Le criblage chimique nous a permis d’identifier des molécules candidates qui altèrent l’expression de la GFP exclusivement dans les cellules H-GFP89CTG suggérant fortement un rôle de ces molécules dans l’instabilité des triplets. Afin de valider leur rôle dans la dynamique de l’instabilité des répétitions CTG, ces composés chimiques candidats seront étudiés dans des fibroblastes DM1, ce qui permettra d’observer leur effet dans un environnement pathologique. Des fibroblastes contenant plusieurs centaines de répétitions CTG seront traités par ces molécules candidates ou du DMSO sur une période de trois mois, temps nécessaire pour observer et quantifier la mosaïque somatique (temps estimé sur la base de nos expériences précédentes). La mosaïque somatique des répétitions CTG dans les différentes cultures cellulaires sera mesurée en utilisant la dernière technologie de séquençage à longue lecture développée par Pacific Biosciences ( Figure 3 ) [ 13 , 14 ] Cette technologie de séquençage permet de mesurer la taille des répétitions molécule par molécule et ainsi d’étudier la distribution de la mosaïque somatique dans les cellules traitées et leurs contrôles respectifs. Parallèlement, la prolifération cellulaire et la cytotoxicité pour différentes doses de drogues seront testées en utilisant un système d’imagerie automatisée qui permet de suivre l’évolution des cellules en temps réel (Incucyte ® , Sartorius). Cette étude permettra de sélectionner, pour la suite des recherches, la dose la plus efficace tout en limitant la cytotoxicité. De plus, une étude longitudinale de l’effet des molécules sur la mosaïque somatique au cours du temps dans les fibroblastes DM1 sera également conduite afin de nous donner une indication sur le temps de traitement nécessaire pour voir les premiers effets sur l’instabilité des triplets CTG. L’ensemble des molécules chimiques diminuant la fréquence des expansions et présentant une faible toxicité dans les cellules seront testées in vivo dans le modèle murin DM1 du laboratoire, seul modèle reproduisant à la fois l’instabilité somatique et intergénérationnelle observée chez les patients atteints de DM1 [ 15 , 16 ].

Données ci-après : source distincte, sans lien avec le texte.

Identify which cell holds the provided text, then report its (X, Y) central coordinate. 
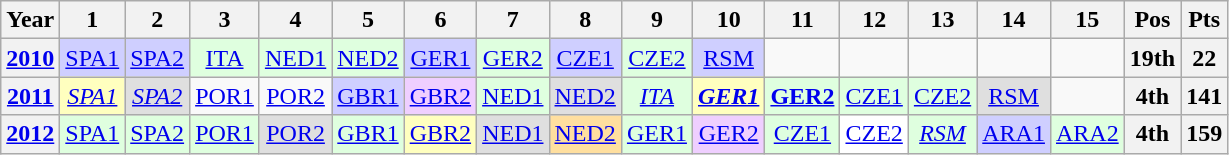
2 (158, 20)
2012 (30, 134)
2010 (30, 58)
ARA2 (1087, 134)
11 (802, 20)
19th (1152, 58)
8 (585, 20)
15 (1087, 20)
12 (874, 20)
ARA1 (1014, 134)
159 (1204, 134)
7 (513, 20)
13 (942, 20)
22 (1204, 58)
10 (728, 20)
3 (225, 20)
1 (92, 20)
5 (368, 20)
4 (295, 20)
6 (440, 20)
141 (1204, 96)
Pts (1204, 20)
14 (1014, 20)
Year (30, 20)
9 (656, 20)
2011 (30, 96)
Pos (1152, 20)
Output the (x, y) coordinate of the center of the cell containing the given text.  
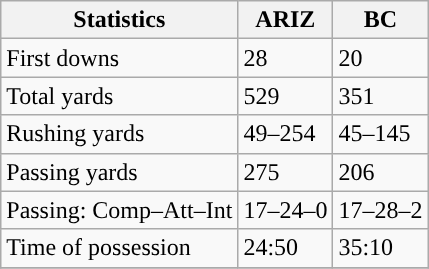
Passing: Comp–Att–Int (120, 210)
20 (380, 58)
351 (380, 96)
35:10 (380, 248)
Total yards (120, 96)
206 (380, 172)
Time of possession (120, 248)
24:50 (286, 248)
Statistics (120, 20)
Passing yards (120, 172)
17–24–0 (286, 210)
45–145 (380, 134)
49–254 (286, 134)
275 (286, 172)
ARIZ (286, 20)
First downs (120, 58)
BC (380, 20)
529 (286, 96)
17–28–2 (380, 210)
28 (286, 58)
Rushing yards (120, 134)
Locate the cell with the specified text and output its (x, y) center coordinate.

À ce jour, aucun traitement curatif n’est disponible pour la DM1. L’identification de différents facteurs aussi bien chimiques que génétiques conduisant à une augmentation des contractions des répétitions CTG ou à une diminution des expansions est une étape clé dans la mise en place de nouvelles thérapies chez les patients atteints de DM1. Le but est de favoriser la formation des contractions et donc de stabiliser voire ralentir la progression de la maladie. Les mécanismes d’instabilité des triplets étant communs à plusieurs pathologies liées à une expansion anormale de séquences répétées, les applications découlant de nos travaux de thèse pourront également s’appliquer pour d’autres maladies telle la chorée de Huntington.

Liens d’intérêt

Les auteurs déclarent n’avoir aucun lien d’intérêt concernant les données publiées dans cet article.

 
Acknowledgments

Laure de Pontual remercie les membres de la SFM pour l’attribution du prix Master 2020, Capucine Trollet et Denis Furling pour les encouragements à candidater à ce prix, ainsi que l’AFM-Téléthon, l’Inserm, Sorbonne Université et l’Institut de Myologie qui soutiennent ce projet.